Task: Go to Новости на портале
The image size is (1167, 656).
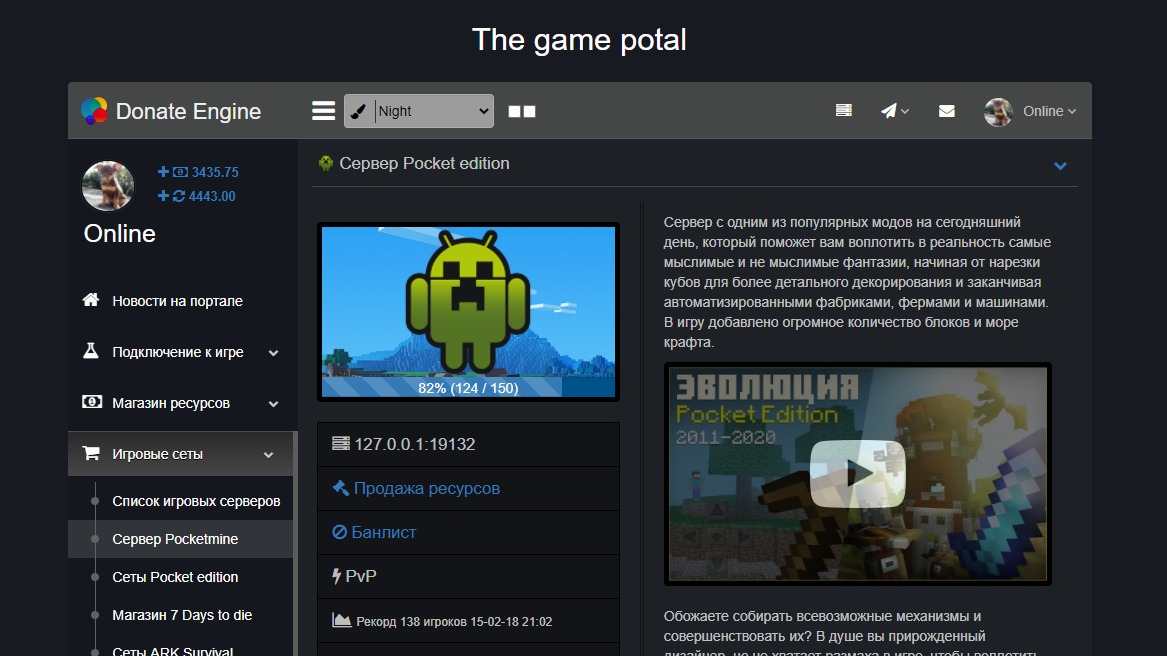Action: tap(177, 301)

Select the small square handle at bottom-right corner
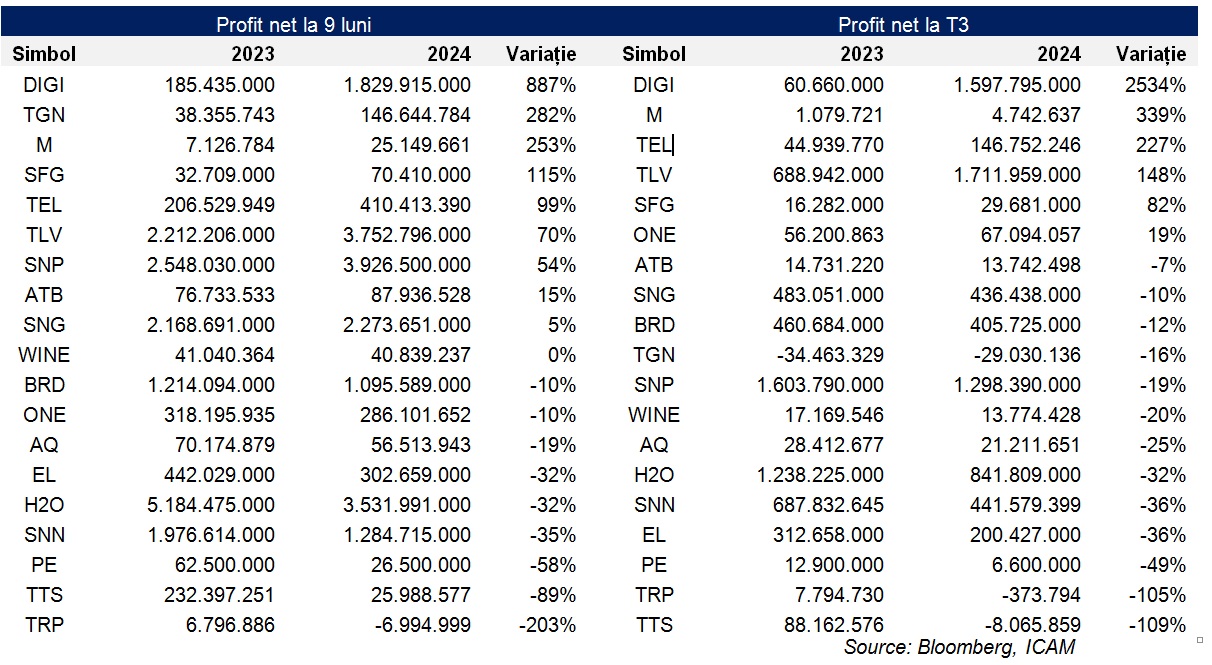(1201, 637)
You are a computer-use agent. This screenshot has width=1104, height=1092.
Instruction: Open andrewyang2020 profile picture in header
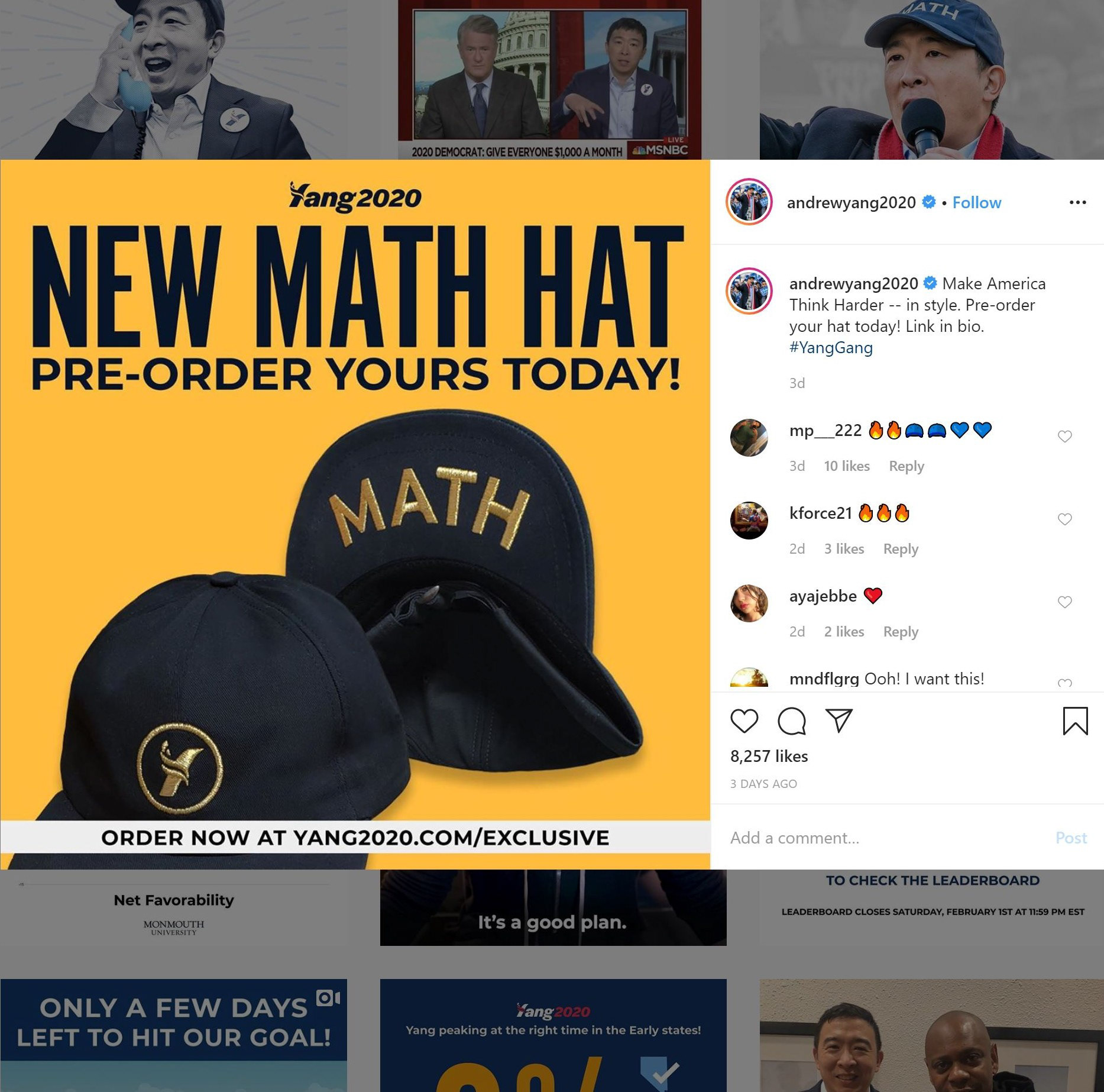click(x=749, y=202)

-------------------------

> _Exercise description_
As you output the material, omit the pictures but alter nothing else.

> _Solution to the problem_
Task: Go to Новости на портале
The image size is (1167, 656).
Action: tap(177, 301)

Select the small square handle at bottom-right corner
(1201, 637)
You are a computer-use agent. This screenshot has width=1104, height=1092.
Instruction: Open andrewyang2020 profile picture in header
click(x=749, y=202)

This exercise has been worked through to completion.